Records from a pointing dataset:
^^^^^^^^^^^^^^^^

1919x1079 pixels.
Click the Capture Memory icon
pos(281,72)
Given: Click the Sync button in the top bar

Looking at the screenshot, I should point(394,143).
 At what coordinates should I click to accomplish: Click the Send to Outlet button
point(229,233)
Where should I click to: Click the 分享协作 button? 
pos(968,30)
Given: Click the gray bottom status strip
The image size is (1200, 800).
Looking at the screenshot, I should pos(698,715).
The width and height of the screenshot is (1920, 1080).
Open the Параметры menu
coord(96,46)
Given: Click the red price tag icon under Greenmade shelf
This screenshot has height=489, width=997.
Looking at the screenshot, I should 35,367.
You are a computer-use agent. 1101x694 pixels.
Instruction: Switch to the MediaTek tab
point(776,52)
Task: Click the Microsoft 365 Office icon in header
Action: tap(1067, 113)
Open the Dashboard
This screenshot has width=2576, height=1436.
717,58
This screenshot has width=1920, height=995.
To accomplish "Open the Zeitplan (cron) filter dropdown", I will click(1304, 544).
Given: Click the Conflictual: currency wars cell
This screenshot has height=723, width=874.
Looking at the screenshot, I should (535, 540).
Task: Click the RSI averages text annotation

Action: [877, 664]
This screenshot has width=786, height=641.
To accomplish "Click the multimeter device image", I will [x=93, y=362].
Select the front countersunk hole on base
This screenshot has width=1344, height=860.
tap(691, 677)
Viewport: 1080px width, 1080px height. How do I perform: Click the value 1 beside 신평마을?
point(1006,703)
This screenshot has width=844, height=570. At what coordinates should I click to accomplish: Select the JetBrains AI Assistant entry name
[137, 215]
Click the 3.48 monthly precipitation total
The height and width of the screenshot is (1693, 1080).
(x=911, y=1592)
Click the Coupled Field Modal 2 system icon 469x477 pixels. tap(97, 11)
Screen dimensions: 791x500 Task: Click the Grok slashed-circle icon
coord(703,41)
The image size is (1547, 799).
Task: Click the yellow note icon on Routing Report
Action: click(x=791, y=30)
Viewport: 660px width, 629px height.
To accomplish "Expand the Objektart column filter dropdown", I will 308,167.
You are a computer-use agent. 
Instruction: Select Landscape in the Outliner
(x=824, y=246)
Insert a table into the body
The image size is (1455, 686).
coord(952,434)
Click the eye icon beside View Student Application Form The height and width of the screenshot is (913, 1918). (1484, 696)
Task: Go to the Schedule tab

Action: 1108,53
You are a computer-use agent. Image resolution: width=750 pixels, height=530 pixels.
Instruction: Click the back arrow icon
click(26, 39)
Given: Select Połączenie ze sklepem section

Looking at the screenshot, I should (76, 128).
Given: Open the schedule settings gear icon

^^^^^^^^^^^^^^^^

**DIRECTION:** Please find each line of the data above that contains the word "pixels" and copy those lines. Case counts.

**EXERCISE SOLUTION:**
1919x1079 pixels.
You are a computer-use agent. 1101x694 pixels.
Click the Coupled Field Modal 2 system icon 469x477 pixels. tap(97, 11)
You are a computer-use agent. Image resolution: width=750 pixels, height=530 pixels.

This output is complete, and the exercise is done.